— Вы это делаете в оплату долга, — холодно прервала его женщина. — Не забывайте, с чьего попустительства вы занимаете это святилище.
Жрецу её напоминание явно не пришлось по душе, но мужчина ценой небывалых усилий сдержался от резких слов в адрес молодой нахалки, что не столь уж давно по наущению отца работала вместе с ним во благо общего дела, а добившись высокого положения, поспешила покинуть ряды активных деятелей, присоединившись к числу благородных патронов.
— И прошу учесть, что от неё Псы получит сведений куда больше, чем вы выкачиваете из мозгов вашей паствы, — добавила она, тяжело поднимаясь со своего места и покрывая плечи кружевным платком.
— Только на это и уповаем, — раздражённо улыбнулся жрец, не решаясь спорить с опасной гостьей. — Полагаю, больше ты меня с такими просьбами не побеспокоишь: это святилище, а не богадельня, чтобы человека так просто можно было переправить.
— Кто знает, кто знает, — кротко и восхитительно невинно улыбнулась молодая женщина и медленно двинулась вглубь коридора, задумчиво поглаживая изрядно выпирающий живот.
* * *
Тонкий лучик света скользнул по деревянным планкам, лишившимся своей жестяной защиты, прошёлся вдоль расщеплённых выбитых волокон, щерящихся ратью заноз и зубочисток, очертил буровато-зелёные рогозы экстремальной окраски и жадно приник к щели. Её обгорелые края, густо покрытые сажей, окрашивали его свет насыщенной охрой, смягчая, но не умаляя сиянье и настойчивость дневного диверсанта. Прорвав скопившуюся за ночь тьму, чёй рыхлый след душной взвесью пропитывал пространство под перевёрнутой ступой, луч алчно скользнул по ютящимся под ней фигурам. Среди седельных мешков, потрошеных и тощих, как плюшевый медведь в многодетном семействе, лежало трое. Измотанные тяжёлой ночью, они неловко жались друг к дружке в поисках тепла, что жадно впитывалось холодной землёй, едва освобождённой от полога слизкого мха. Луч лишь слегка коснулся белёсых волос одной, пробежался по худой спине другого и с каким-то извращённым упорством очертил контур девичьего личика третьей, остановившись аккурат на грязной щёчке с несколькими блёклыми веснушками, чуть проступающими сквозь здоровый загар. От его упорства успевший полинять маленький носик несколько раз чутко дёрнулся, словно сгоняя упрямого надоеду, и забавно сморщился, топорща шматки отделившейся кожицы.

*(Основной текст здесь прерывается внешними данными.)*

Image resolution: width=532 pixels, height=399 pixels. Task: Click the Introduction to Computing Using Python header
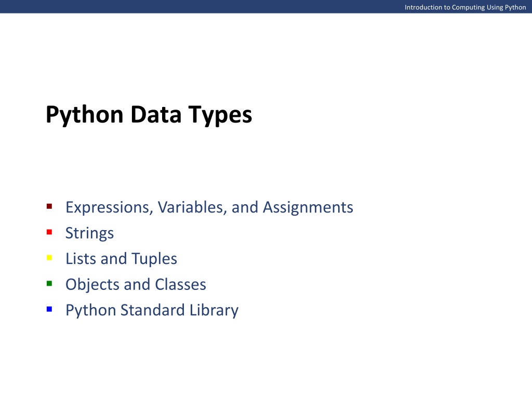pyautogui.click(x=465, y=7)
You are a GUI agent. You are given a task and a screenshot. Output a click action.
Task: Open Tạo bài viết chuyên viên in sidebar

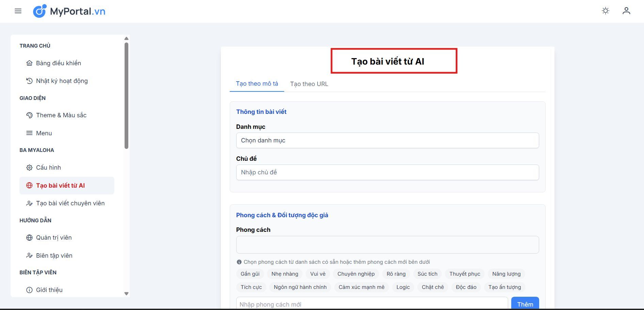(x=70, y=203)
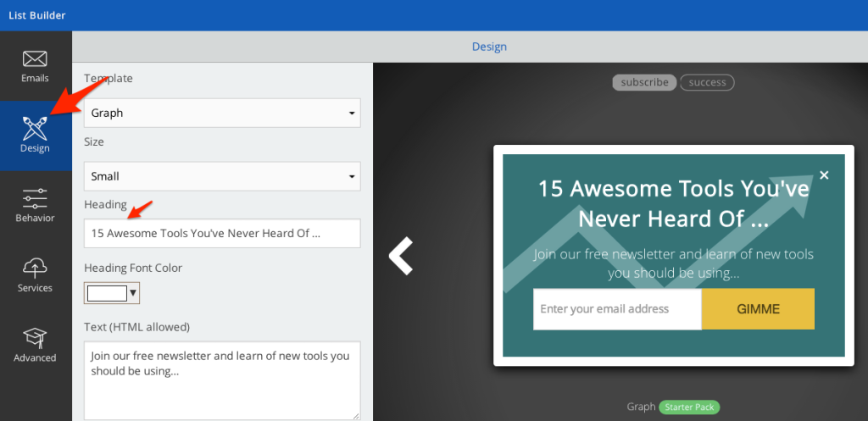Click into the Heading text field
The height and width of the screenshot is (421, 868).
(x=222, y=233)
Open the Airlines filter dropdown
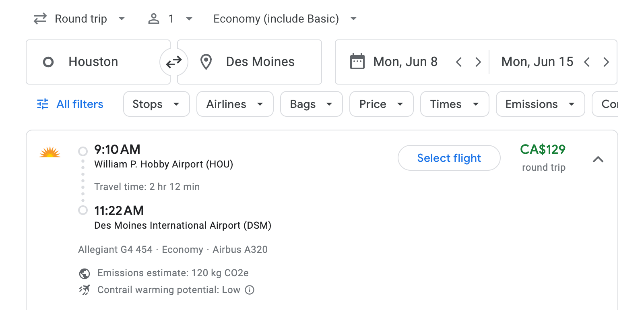Image resolution: width=644 pixels, height=310 pixels. tap(235, 104)
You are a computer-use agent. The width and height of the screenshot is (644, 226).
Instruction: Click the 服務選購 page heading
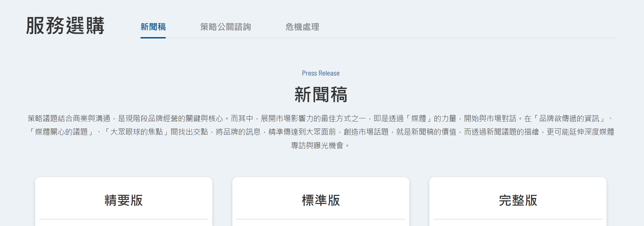(65, 26)
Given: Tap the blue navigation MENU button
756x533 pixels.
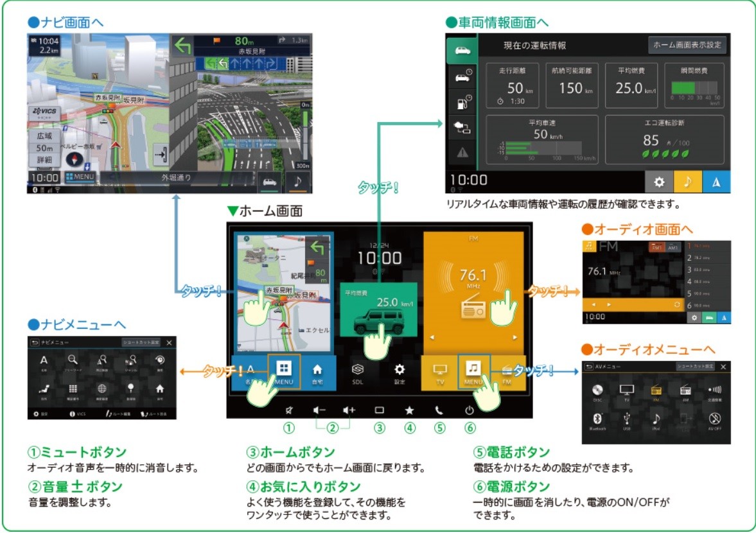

Тряхнув головой, девица попыталась укрыться от наглого света, но вместо этого ударилась лбом о что-то твёрдое, оглушительно чихнула и проснулась, совершенно неожиданно для себя самой и дремавшей рядом земляной жабы.
Растерянная девушка только и успела заметить, как с громким кваканьем скрылась в зазоре между землёй и стенками ступы ночная соседка. Алеандр Валент спросонья пребывала в состоянии лёгкой прострации, от чего бегство потенциального ингредиента сомнительной эффективности, но бесспорной необходимости восприняла достаточно ровно. Было ли тому виной столь неудачное столкновение с бронированным наручем, так и не снятым вором при поспешном бегстве, или бессонная ночь сказалась на связности её суждений, но травница пока с трудом соображала, где находится. Низкое, но довольно широкое пространство под ступой, которую вчера им совместными усилиями едва удалось перевернуть для создания хоть какого укрытия от редкого дождя, сперва показалось ей гробом или ящиком, в котором, по сплетням и многочисленным свидетельствам через границу перевозили рабов на продажу. В нём было темно, тесно и пахло так, словно предыдущих транспортируемых не вынимали по меньшей мере месяц. Постепенно чуткое обоняние девушки смогло различить знакомый запашок молодого болотца, сырой земли и нечисти. Общения с последней у молодого подмастерья вчера было в избытке, и если во время совместного сидения в яме, проходившего в тёплой почти дружеской обстановке, она ещё не умела его вычленять, то теперь, казалось, смогла бы узнать даже при остром рините. К счастью, кроме нечисти ещё слабо пахло кровью и пылью из потайного коридора, что не позволило как следует испугаться. Проморгавшись от налипшей на ресницы грязи, Эл приподнялась на локтях и попыталась если не выбраться из клубка тел, то хотя бы размять спину. От лежания на холодной земле её качественно скрутило, каждая мышца сейчас отзывалась острой болью. Не умаляло сей факт и то, что большей частью тела она всё же лежала на своих спутниках, сплетясь ногами с кем-то из них и щедро укрывая всех троих остатками юбки. Виль, к примеру, устроился значительно комфортнее, обняв за талию спящую блондинку и удобно пристроив голову на её мягких бёдрах. Желтовато-синее, покрытое редкой щетиной лицо вора не скрывало полного удовлетворения от жизни, несмотря на то, что ему самому приходилось служить подушкой для склонившейся на его спину духовника. Спрятанное в изгибе локтя лицо Чаронит плотно закрывалось пологом из грязных, свалявшихся за прошедшее время волос, от чего понять, насколько в такой позе удобно тенеглядке, не представлялось возможным.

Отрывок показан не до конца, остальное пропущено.